EXERCISE PROMPT –
Return copies of the lines below that mention "computer".

RECORDS TO USE –

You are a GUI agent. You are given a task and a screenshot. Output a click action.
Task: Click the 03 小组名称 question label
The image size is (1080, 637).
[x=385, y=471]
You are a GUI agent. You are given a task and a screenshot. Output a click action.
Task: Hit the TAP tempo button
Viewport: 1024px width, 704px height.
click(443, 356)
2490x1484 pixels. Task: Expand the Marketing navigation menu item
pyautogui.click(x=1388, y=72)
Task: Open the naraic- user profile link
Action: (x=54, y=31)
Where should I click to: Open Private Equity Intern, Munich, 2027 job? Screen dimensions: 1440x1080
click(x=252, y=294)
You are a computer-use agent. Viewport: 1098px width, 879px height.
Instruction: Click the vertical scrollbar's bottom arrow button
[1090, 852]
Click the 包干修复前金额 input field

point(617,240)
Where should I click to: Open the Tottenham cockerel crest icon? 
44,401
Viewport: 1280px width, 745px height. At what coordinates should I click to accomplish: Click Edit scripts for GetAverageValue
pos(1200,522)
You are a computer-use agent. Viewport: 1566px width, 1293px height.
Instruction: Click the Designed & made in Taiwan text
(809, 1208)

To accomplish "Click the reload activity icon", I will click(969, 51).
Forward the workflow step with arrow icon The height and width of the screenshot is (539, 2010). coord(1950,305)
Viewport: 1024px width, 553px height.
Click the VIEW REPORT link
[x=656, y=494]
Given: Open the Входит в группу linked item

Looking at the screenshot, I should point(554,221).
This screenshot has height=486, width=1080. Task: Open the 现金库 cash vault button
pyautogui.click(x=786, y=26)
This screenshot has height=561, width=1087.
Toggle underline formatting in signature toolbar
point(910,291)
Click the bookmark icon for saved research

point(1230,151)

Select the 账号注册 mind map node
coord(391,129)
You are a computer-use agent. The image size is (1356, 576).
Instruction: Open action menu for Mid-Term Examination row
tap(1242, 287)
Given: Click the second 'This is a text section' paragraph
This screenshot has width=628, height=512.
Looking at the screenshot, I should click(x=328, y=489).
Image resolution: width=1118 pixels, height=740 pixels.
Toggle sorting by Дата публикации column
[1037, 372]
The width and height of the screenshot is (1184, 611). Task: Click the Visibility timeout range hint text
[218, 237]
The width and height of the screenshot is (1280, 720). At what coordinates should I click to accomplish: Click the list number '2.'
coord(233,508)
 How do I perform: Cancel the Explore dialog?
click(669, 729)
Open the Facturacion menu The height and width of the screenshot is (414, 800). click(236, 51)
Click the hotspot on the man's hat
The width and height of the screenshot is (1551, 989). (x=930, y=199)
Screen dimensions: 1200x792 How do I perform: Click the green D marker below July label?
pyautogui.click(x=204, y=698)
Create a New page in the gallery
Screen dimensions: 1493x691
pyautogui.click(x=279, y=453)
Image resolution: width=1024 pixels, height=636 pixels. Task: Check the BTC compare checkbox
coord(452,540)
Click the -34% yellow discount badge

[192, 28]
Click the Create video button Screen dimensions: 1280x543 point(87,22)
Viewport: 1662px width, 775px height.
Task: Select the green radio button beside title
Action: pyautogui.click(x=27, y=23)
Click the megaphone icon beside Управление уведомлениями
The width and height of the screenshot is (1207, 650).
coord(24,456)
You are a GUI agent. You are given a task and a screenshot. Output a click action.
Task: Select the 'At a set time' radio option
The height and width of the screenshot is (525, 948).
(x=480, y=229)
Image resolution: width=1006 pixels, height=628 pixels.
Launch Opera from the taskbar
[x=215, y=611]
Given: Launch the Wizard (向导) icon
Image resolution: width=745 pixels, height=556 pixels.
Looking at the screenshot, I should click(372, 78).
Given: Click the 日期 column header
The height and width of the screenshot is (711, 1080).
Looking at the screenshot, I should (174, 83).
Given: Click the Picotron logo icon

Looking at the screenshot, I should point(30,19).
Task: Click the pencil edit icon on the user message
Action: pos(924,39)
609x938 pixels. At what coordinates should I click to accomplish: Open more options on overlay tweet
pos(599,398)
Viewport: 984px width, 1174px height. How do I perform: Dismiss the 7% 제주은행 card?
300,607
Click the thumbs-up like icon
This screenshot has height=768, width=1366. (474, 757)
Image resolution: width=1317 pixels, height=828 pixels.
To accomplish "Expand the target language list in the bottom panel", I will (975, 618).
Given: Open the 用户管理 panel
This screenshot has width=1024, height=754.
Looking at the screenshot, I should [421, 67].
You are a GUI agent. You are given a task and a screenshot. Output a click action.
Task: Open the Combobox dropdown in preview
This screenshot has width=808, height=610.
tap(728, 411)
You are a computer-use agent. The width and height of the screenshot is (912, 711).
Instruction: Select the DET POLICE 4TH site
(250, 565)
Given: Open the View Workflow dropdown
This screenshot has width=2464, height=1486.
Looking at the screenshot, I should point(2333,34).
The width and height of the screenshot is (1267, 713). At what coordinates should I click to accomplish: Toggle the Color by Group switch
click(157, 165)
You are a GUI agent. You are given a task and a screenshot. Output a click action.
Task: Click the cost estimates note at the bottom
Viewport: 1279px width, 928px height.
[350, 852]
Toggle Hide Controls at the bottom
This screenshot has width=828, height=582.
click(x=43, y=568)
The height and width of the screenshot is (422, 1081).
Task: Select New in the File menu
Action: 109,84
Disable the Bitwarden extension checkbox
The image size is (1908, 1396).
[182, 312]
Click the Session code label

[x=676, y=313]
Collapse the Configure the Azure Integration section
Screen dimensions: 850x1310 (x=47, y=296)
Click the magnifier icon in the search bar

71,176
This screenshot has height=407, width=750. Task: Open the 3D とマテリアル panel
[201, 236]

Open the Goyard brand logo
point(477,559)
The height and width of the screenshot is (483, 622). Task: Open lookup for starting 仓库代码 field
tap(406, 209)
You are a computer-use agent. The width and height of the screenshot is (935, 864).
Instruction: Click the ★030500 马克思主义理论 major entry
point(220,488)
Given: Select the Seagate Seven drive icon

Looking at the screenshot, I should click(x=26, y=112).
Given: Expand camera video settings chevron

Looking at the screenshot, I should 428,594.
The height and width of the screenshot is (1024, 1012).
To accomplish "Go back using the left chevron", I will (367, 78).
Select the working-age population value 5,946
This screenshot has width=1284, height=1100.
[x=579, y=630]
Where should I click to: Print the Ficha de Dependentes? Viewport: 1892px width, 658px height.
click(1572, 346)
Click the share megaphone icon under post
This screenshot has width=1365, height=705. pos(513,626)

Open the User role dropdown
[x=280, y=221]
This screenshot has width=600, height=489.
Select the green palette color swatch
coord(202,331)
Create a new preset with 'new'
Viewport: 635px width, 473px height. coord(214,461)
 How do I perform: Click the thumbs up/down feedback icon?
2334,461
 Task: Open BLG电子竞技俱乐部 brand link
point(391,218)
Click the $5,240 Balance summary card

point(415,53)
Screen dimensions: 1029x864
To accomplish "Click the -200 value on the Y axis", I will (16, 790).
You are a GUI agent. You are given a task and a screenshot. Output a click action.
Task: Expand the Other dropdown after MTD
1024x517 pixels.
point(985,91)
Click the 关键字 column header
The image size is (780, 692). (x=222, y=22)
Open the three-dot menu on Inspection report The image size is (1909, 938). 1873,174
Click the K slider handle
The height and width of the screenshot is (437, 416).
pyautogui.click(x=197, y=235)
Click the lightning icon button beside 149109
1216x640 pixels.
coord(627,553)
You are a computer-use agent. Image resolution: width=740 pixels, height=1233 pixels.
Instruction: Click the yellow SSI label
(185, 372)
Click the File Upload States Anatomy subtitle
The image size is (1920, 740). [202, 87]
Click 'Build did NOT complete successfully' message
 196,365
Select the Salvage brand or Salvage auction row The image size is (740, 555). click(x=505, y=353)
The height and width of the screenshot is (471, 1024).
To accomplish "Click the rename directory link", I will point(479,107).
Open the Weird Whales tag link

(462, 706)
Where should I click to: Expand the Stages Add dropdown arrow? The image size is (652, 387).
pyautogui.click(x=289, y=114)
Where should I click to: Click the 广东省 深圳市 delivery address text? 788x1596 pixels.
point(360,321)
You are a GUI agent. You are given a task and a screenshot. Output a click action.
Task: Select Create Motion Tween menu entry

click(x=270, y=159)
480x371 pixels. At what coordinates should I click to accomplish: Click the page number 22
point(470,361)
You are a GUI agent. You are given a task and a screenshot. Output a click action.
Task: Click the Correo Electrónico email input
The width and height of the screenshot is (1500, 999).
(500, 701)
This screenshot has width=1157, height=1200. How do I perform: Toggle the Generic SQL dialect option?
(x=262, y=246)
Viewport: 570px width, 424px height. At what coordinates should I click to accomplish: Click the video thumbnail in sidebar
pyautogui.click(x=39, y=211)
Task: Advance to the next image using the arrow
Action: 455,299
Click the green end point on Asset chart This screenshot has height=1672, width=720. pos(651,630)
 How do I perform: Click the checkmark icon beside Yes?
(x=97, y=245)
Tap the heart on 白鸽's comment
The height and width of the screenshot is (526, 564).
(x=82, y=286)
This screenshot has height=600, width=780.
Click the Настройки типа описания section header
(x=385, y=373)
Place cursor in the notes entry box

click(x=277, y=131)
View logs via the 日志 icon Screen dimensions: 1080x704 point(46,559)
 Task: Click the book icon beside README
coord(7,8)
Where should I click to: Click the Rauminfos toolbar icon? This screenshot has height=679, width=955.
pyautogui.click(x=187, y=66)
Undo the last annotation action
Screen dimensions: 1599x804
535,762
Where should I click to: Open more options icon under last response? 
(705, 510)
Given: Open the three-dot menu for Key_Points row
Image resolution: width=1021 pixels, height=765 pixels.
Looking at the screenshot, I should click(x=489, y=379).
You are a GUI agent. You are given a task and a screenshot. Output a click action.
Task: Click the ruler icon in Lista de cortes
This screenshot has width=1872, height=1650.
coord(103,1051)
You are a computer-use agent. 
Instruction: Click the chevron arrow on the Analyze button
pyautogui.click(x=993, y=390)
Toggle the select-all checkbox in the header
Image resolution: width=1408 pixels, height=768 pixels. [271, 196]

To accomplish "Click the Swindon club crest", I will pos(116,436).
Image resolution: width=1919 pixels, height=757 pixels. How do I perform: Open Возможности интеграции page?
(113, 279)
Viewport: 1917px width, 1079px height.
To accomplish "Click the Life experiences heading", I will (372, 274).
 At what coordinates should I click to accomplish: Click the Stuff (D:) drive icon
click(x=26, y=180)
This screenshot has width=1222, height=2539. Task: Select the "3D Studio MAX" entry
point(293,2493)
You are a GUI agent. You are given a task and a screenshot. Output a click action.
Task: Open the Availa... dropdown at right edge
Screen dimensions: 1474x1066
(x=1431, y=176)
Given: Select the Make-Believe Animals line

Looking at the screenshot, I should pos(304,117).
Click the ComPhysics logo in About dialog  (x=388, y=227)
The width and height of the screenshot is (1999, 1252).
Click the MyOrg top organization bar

RESULT OF THIS EXERCISE –
You are a computer-use agent. Viewport: 1098px width, 879px height.
You are a computer-use agent. Viewport: 1566px width, 1293px height.
You are a computer-use agent. The image size is (1356, 576).
You are a computer-use agent. The width and height of the screenshot is (912, 711).
You are a computer-use agent. The width and height of the screenshot is (935, 864).
You are a computer-use agent. Image resolution: width=740 pixels, height=1233 pixels.
You are a computer-use agent. 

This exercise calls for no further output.